Built once on the definitive kmer set (all kmers in all unitigs of the partition):

kmers from unitigs → MPHF → mphf.bin
                   → counts.bin : packed n-bit array (or 1-bit for presence mode)
                   → refs.bin   : u32 nucleotide offset into unitigs.bin per kmer

The MPHF is built once — no rebuild. The n-bit width for counts.bin is chosen from the observed count distribution (n=5 covers ~97% of kmers at 15x; n=1 for presence mode). Counts exceeding 2ⁿ−1 go into overflow.bin as sorted (mphf_index: u32, count: u32) pairs.

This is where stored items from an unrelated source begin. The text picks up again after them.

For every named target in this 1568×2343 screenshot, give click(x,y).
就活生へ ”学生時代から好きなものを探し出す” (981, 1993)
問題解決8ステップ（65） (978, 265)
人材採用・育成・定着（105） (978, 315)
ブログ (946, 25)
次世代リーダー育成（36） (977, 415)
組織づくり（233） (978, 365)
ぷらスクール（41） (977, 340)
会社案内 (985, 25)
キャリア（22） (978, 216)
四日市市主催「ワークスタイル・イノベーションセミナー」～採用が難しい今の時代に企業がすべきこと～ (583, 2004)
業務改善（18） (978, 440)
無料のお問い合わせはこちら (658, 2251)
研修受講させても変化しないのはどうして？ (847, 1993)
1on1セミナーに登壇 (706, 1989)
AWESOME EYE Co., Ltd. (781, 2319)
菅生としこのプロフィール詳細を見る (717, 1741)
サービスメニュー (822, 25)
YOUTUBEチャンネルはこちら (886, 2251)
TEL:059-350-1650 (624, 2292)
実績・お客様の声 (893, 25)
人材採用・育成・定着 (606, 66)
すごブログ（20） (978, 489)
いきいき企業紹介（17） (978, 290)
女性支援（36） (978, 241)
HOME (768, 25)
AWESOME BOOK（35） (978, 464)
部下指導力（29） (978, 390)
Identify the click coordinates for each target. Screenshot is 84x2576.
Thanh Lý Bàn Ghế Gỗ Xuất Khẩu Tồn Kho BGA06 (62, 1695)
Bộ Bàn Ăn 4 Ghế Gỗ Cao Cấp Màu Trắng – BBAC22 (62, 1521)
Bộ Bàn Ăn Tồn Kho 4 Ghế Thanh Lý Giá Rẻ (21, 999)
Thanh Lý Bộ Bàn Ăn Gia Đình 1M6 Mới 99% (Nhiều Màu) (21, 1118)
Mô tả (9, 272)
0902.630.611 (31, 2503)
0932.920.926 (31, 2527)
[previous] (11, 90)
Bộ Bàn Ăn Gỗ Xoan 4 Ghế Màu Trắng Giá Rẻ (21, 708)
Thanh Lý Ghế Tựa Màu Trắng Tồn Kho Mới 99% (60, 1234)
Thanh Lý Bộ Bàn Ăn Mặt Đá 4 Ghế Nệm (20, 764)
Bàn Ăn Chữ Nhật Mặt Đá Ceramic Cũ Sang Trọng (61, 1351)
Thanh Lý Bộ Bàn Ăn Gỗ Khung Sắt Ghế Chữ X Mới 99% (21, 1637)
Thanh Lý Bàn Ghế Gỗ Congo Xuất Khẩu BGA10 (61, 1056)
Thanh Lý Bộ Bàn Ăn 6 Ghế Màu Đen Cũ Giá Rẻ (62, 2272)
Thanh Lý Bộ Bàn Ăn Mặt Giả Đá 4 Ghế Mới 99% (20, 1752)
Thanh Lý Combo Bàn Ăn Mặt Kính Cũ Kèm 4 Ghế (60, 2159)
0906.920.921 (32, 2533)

Exact verification via unitig evidence:

unitigs.bin serves as the evidence structure: for any query kmer, the stored unitig provides the ground truth to confirm or deny its presence. The MPHF maps every input to [0, N) including absent kmers — the unitig read-back is the only way to guarantee exactness.

query kmer q
  → canonical_minimizer(q) → hash → PART → part_XXXX/
  → MPHF(q) → index i
  → refs[i] = (unitig_id, kmer_offset)
  → read unitig from unitigs.bin → extract kmer at kmer_offset → compare with q
  → match   : return counts[i]   ← exact hit
  → no match: kmer absent        ← MPHF collision on absent kmer

One random disk access into unitigs.bin per query; the unitig is the minimal, non-redundant evidence (each kmer stored once). superkmers.bin.gz is no longer needed at this point and can be deleted.